O Sr. Incrível dispunha da  majestosa força física; a Sr.ª Incrível era de notável elasticidade; a tímida menininha de doze anos tornava-se invisível quando bem quisesse; o filho do meio corria a incríveis velocidades; o caçula, ainda um bebezinho apenas comilão, não tivera tempo de revelar nenhum dote extraordinário.

Não há espectador que não comente como cada personagem se adaptou à vidinha de pessoas comuns. Nenhuma, porém, pareceu ter encontrado meios de melhor sobreviver do que a mãe de família, facilmente tomada como símbolo da mulher contemporânea em sua dura e constante luta diária. Tendo perdido a elasticidade de heroína, conseguiu jeito de conciliar todas as suas obrigações no mundo atual. Ou por outras palavras, mesmo deixando de ter superpoderes, precisou continuar elástica, principalmente porque não se contentou em  exercer os papéis secundários que a sociedade tradicional  lhe reservava. Não desejando, porém, exonerar-se desses papéis, foi encontrando forças para assumir outros, ainda que enfrentando críticas veladas ou abertas, formuladas por representantes de uma concepção social repressora e cobradora, tendo à frente pai, mãe, marido, filhos carentes.

Minha mulher, que foi mãe de cinco filhos enquanto lecionava em escola pública fundamental, sempre se refere, sem maiores aprofundamentos ou mágoas, à concepção de vida feminina que o pai dela  resumia numa frase:

-- Não quero que minhas filhas se formem professoras porque mulher que tem bom ordenado só atrai marido chupim...

Era o ponto de vista de um respeitável senhor nascido no final do século XIX e que conhecia um ou outro caso de homens boêmios e bonitos, teúdos e manteúdos  por  professoras sem maiores atrativos pessoais, mas afetivas/efetivas provedoras das necessidades econômicas da família. A generalização era, contudo, injusta, preconceituosa e não coube, de modo algum, a suas filhas e a seus genros. Além do mais, ordenado de professora perdeu muito de poder aquisitivo...
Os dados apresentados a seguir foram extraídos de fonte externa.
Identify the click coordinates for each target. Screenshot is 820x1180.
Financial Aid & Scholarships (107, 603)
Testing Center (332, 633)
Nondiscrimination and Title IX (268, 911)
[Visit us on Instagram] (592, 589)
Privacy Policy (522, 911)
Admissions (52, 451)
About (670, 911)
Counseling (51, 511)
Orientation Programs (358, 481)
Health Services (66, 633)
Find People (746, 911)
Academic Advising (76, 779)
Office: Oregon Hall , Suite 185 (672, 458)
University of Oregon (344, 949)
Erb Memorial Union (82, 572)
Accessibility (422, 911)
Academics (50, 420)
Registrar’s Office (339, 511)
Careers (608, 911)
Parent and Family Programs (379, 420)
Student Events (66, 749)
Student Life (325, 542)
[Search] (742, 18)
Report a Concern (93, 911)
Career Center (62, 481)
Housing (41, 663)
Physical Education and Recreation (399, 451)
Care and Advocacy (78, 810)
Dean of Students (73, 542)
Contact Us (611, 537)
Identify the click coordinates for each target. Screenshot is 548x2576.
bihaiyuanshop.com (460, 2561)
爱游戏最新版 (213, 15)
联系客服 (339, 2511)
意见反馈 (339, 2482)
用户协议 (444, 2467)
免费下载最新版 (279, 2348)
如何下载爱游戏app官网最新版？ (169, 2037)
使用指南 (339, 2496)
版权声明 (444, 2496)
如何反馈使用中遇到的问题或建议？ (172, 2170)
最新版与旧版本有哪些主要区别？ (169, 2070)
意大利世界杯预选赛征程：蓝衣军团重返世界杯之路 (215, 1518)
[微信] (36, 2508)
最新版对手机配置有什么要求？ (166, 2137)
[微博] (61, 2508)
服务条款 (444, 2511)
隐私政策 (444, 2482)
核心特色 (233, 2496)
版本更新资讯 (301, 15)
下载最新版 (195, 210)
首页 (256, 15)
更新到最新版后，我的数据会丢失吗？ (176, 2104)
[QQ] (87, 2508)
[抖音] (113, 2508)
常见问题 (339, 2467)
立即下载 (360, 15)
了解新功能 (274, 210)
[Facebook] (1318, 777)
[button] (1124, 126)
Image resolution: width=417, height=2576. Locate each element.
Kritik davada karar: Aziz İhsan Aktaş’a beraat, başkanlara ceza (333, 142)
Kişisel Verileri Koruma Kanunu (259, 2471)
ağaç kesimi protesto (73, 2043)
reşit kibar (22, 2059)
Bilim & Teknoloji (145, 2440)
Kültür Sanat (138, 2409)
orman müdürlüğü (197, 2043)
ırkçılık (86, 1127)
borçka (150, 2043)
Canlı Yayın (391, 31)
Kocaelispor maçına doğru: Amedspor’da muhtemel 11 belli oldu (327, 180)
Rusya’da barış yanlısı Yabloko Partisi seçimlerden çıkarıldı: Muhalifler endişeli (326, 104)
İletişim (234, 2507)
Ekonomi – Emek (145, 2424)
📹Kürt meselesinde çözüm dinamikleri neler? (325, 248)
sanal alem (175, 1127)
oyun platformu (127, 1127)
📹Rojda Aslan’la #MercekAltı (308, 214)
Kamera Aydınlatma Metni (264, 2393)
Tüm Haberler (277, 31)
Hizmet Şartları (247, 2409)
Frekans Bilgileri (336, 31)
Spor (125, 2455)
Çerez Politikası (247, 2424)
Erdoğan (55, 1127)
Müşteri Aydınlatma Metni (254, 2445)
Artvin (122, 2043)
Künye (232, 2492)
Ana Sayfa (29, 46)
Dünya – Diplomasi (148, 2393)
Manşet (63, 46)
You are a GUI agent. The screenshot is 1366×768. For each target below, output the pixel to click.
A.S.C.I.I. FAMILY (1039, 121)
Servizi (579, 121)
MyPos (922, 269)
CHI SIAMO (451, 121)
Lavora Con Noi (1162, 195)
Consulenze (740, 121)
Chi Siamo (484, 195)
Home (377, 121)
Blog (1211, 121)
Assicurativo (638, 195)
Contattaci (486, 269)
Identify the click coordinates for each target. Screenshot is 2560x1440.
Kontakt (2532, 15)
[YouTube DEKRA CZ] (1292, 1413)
Em tempos recentes, a participação feminina no campo de trabalho e na disputa dos melhores cargos assumiu outra profundidade, porque, contrariamente ao caso da maioria das professoras da geração de minha mulher, já não se tratava de ficar meio período fora de casa. O acesso à formação e especialização universitária e a adesão de muitas delas às novas concepções de erotismo deram outro sentido à luta das mulheres na  ampliação de seus direitos: saíram do universo doméstico e do exclusivo cuidado dos filhos. Elas passaram a exigir presença no espaço público, antes dos homens.

Quem não percebe como a conquista de novos lugares e novos papéis femininos trouxe a elas notáveis ganhos? Não a baixo preço – reconheça-se.O que fundamentalmente mudou nessas corajosas mulheres foi a transformação de seus ideais, às vezes com o ostensivo abandono de interesses antigos e a descoberta de outros deles, de difícil acumulação. Presas à necessidade de corresponder ainda aos reclamos do âmbito doméstico, recai sobre as costas delas  a soma de compromissos de várias ordens, tudo a requerer uma elasticidade até antes sequer imaginada.

Tomando conhecimento da carga de tarefas, horários e funções de uma estudiosa de minha família, posso ver nela uma reprodução da Sr.ª Incrível, na busca do sucesso profissional planejado, por vezes em detrimento de ideais de outros tempos – afogados no embate da dura realidade.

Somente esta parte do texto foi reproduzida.